◆ Recorded data:
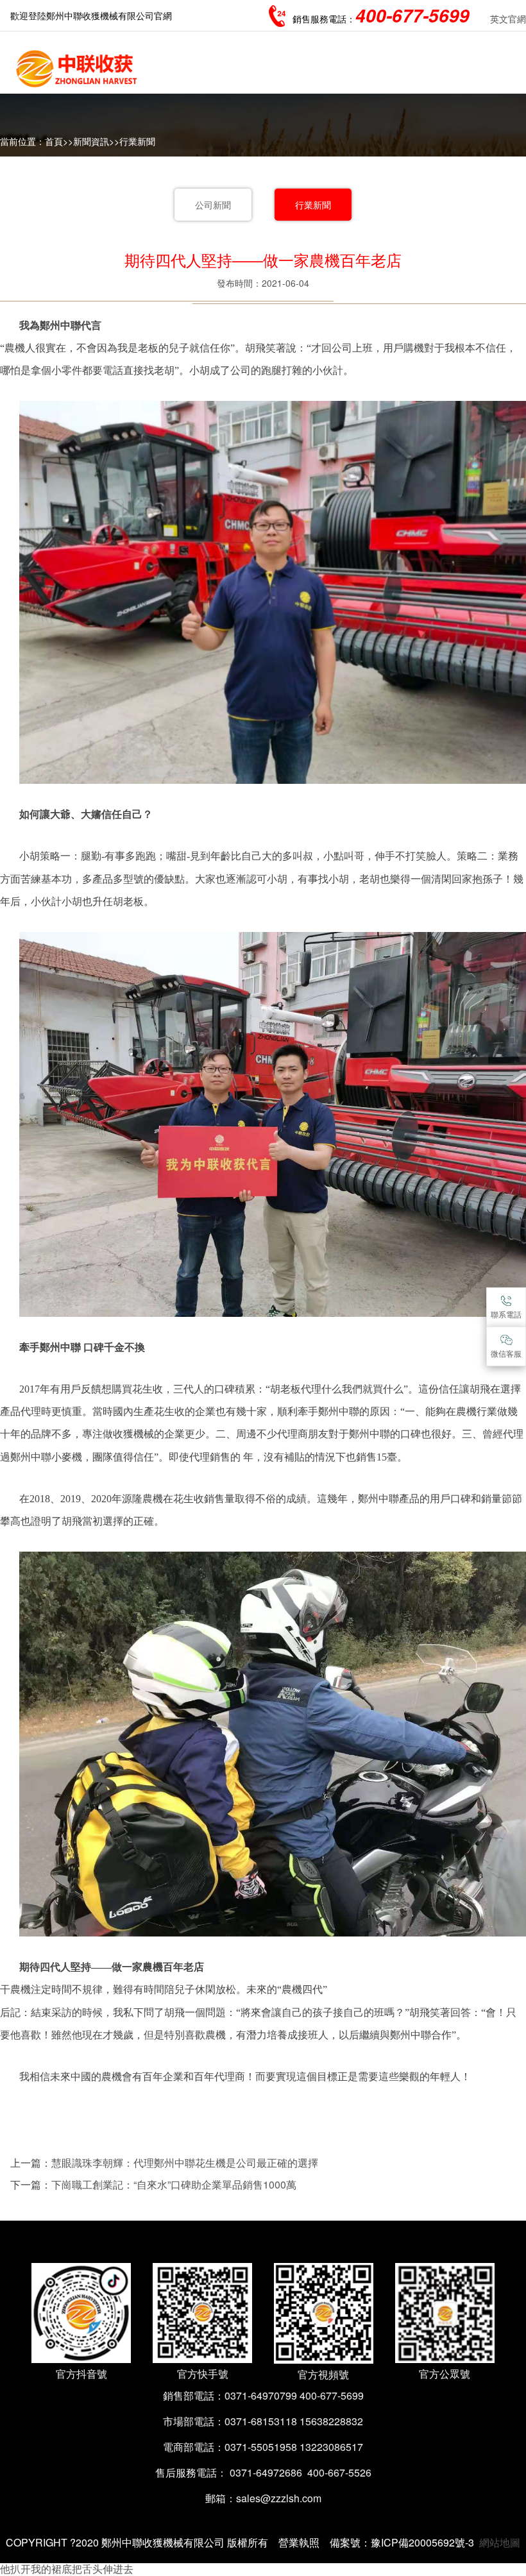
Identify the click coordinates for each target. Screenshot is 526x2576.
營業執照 (298, 2542)
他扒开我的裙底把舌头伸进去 (66, 2568)
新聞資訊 (91, 141)
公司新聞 (213, 204)
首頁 (54, 141)
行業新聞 (137, 141)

◆ Problem statement: Everything in the listing is to be returned word for word, except the pictures.

◆ Exercise answer:
Identify the click coordinates for each target. Screenshot is 526x2576.
營業執照 (298, 2542)
他扒开我的裙底把舌头伸进去 (66, 2568)
新聞資訊 (91, 141)
公司新聞 (213, 204)
首頁 (54, 141)
行業新聞 (137, 141)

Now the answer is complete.